Moncrief, a University Distinguished Professor at Boise State, compared Tuesday's turnout in the Republican and Democratic primaries to the same figures in the three past presidential elections.
The plan to limit the primary to "real" Republicans appears to have failed, said Moncrief, who added that more data is necessary to draw a firm conclusion.
Rather than depressing the proportion of ballots cast on the GOP side by requiring party affiliation to vote, the GOP boosted its share of the vote.
"This is just one example from one year, and we will need multiple data points to truly test the 'raiding' hypothesis," wrote Moncrief in an email. "But this initial test shows no support for the notion that much crossover voting was occurring--or that the closing of the primary discouraged such raiding if indeed it was occurring previously."
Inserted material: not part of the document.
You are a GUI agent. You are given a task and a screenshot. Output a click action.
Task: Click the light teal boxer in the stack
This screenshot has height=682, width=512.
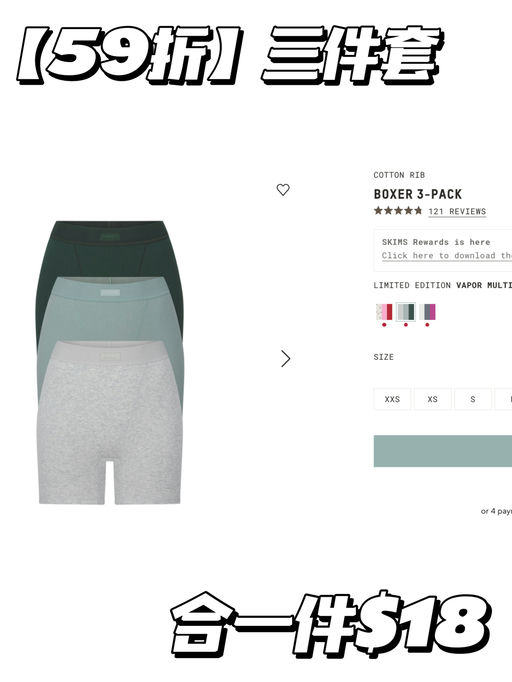point(109,309)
Moncrief adjusted for population change to establish turnout as a percentage of population. His table follows, along with his entire email:
Year....Pop......Votes cast....% Pop...Dem.....GOP.....%GOP
"In an effort to shed a little objective light on the discussion about the primary, I offer the attached table. For the calculations, I used the total vote for CD1 and CD2 for presidential years. I could not find 2012 registration figures, so I show the total vote as a percent of state population (which has been virtually the same in the last few presidential year primaries (around 10% of state population).
"But the important figures are the percent of people voting in the Republican primary compared to the Democratic primary. If the claim that Democrats have been raiding the GOP primary is true, then we should expect that the GOP percent of the total vote should DECLINE this year (since the Dems and unaffiliated voters would be banned from voting in the GOP primary.
"Since only 'real' Republicans can vote in the GOP primary, this should represent a smaller percentage relative to the total vote). As you can see, that is not the case. In fact, the percentage INCREASED. This is just one example from one year, and we will need multiple data points to truly test the 'raiding' hypothesis. But this initial test shows no support for the notion that much crossover voting was occurring--or that the closing of the primary discouraged such raiding if indeed it was occurring previously."
On Wednesday, GOP Chairman Norm Semanko compared the turnout in 2012 -- which Secretary of State Ben Ysursa says is a record low of 23 percent -- and pronounced the new law a success because more Republicans voted in the 2012 primary than in 2008.
But Ysursa, and his fellow Republican, Gov. Butch Otter, say the historical low in turnout suggests the GOP should reconsider opening the primary to non-Republicans at the party's state convention next month.